Stored data entries:
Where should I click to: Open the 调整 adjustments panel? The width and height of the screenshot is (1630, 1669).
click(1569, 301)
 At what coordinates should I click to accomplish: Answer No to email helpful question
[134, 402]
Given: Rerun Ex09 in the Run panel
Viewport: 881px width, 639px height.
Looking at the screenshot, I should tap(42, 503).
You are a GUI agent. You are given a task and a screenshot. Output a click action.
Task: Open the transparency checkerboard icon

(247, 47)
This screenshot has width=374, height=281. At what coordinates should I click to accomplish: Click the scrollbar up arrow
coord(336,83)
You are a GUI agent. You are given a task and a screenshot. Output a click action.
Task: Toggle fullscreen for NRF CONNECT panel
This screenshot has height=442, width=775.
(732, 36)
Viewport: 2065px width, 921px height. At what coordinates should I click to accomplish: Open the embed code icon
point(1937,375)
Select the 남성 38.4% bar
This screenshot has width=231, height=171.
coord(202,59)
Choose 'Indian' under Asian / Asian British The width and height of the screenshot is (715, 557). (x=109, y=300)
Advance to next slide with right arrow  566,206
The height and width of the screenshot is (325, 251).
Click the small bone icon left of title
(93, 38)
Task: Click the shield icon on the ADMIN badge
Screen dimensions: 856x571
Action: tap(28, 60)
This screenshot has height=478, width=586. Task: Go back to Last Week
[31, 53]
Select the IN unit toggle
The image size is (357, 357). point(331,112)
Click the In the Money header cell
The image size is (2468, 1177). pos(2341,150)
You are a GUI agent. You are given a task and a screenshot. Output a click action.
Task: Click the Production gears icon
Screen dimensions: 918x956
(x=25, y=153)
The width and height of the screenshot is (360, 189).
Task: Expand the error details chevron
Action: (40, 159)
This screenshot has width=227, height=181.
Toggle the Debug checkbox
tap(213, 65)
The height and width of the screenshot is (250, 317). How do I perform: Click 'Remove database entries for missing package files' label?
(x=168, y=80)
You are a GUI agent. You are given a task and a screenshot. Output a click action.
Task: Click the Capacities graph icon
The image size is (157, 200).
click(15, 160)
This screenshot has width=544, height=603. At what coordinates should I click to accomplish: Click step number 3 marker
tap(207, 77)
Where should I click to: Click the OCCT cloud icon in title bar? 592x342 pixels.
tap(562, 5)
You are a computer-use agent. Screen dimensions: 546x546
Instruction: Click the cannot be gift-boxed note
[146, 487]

Problem to solve:
Each line in the entries above, starting at the line with "This screenshot has width=374, height=281." and ending at the line with "This screenshot has width=227, height=181.", is to be printed exactly, and only those lines.

Exercise solution:
This screenshot has width=374, height=281. At what coordinates should I click to accomplish: Click the scrollbar up arrow
coord(336,83)
You are a GUI agent. You are given a task and a screenshot. Output a click action.
Task: Toggle fullscreen for NRF CONNECT panel
This screenshot has height=442, width=775.
(732, 36)
Viewport: 2065px width, 921px height. At what coordinates should I click to accomplish: Open the embed code icon
point(1937,375)
Select the 남성 38.4% bar
This screenshot has width=231, height=171.
coord(202,59)
Choose 'Indian' under Asian / Asian British The width and height of the screenshot is (715, 557). (x=109, y=300)
Advance to next slide with right arrow  566,206
The height and width of the screenshot is (325, 251).
Click the small bone icon left of title
(93, 38)
Task: Click the shield icon on the ADMIN badge
Screen dimensions: 856x571
Action: tap(28, 60)
This screenshot has height=478, width=586. Task: Go back to Last Week
[31, 53]
Select the IN unit toggle
The image size is (357, 357). point(331,112)
Click the In the Money header cell
The image size is (2468, 1177). pos(2341,150)
You are a GUI agent. You are given a task and a screenshot. Output a click action.
Task: Click the Production gears icon
Screen dimensions: 918x956
(x=25, y=153)
The width and height of the screenshot is (360, 189).
Task: Expand the error details chevron
Action: (40, 159)
This screenshot has width=227, height=181.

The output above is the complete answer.